After TikTok’s meteoric rise during lockdown saw it become the most downloaded app of 2020, parent company ByteDance and host-nation China were dragged through the mud in the mainstream media. Reports of invasive data collection software within TikTok’s programming sparked global trepidation over Chinese surveillance, with India banning the platform indefinitely. The US, one of the platform’s biggest markets, is now considering following suit, with Trump stirring up anti-TikTok sentiment in congress. One of the platform’s few remaining options to retain its major presence in the US, therefore, is to sell its sovereign rights to a new parent company. Microsoft has enthusiastically put up its hand.
From the very moment ByteDance acquired short bite video-app Musical.ly in 2017, the White House expressed concern about allowing these platforms into western marketplaces. Despite frequent assertions that the app is apolitical and has no affiliation to China’s Communist Party, ByteDance’s lack of transparency when probed on TikTok’s processes set alarm bells ringing. In fact, we’re only now seeing reports that the US Committee for Foreign Investment came close to ruling against permitting TikTok in the US from the out.
In the years since, the US has become the second largest generator of profits and revenue for TikTok, but negative attitudes toward the platform still persist. Exacerbated by the fact that Western democracies are now looking to distance themselves from China and its industries in lieu of serious human rights violations, ByteDance is being backed into a corner over next moves for its social media giant. Chief exec Yiming Zhang has this week revealed that talks have been opened with Microsoft to potentially take over TikTok markets in the US, Canada, Australia, and New Zealand. If this were to happen, TikTok would have no further affiliation to ByteDance in these nations.
— World News Tonight (@ABCWorldNews) August 3, 2020
Microsoft taking the reins would guarantee privacy for TikTok users overseas that previously just hasn’t been there, and that’s the salient point here.
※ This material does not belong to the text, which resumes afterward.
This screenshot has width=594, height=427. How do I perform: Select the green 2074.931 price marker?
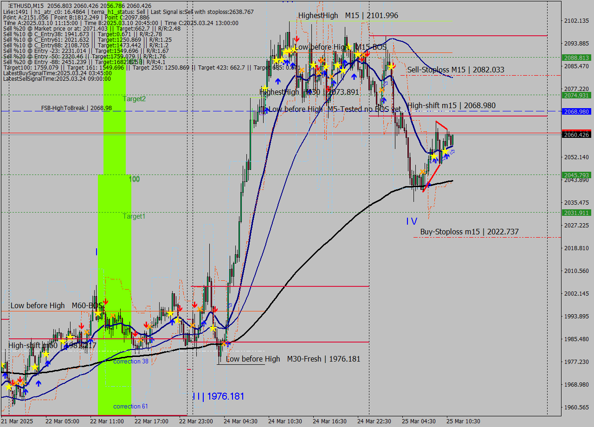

While the core experience would be largely untouched – according to a blog post from Microsoft – efforts would be primarily geared towards ‘adding world-class security and safety precautions.’ Winning people round and repositioning the brand is the absolute priority for ByteDance.
On the US side, Microsoft’s acquisition would ensure that servers are housed on home soil and that all TikTok’s processes become public knowledge, allowing users to browse and post freely without stressing about the prospect of prying eyes.
Experts believe that ByteDance is desperate for outside intervention to keep TikTok on top, but let’s not get it twisted, Microsoft will have secured a gigantic coup if a deal is struck. Despite being a top gaming, software, and tech developer, Microsoft has failed to really enter the social space – barring its progression of Bing – and landing the hottest application of 2020 would do absolute miracles for expanding its advertising arm.
Nothing is set in stone as it stands, but word from the White House is that an executive order may be passed banning TikTok on US soil if ByteDance fails to find a buyer before September 15th. Right now, Microsoft is holding all the cards.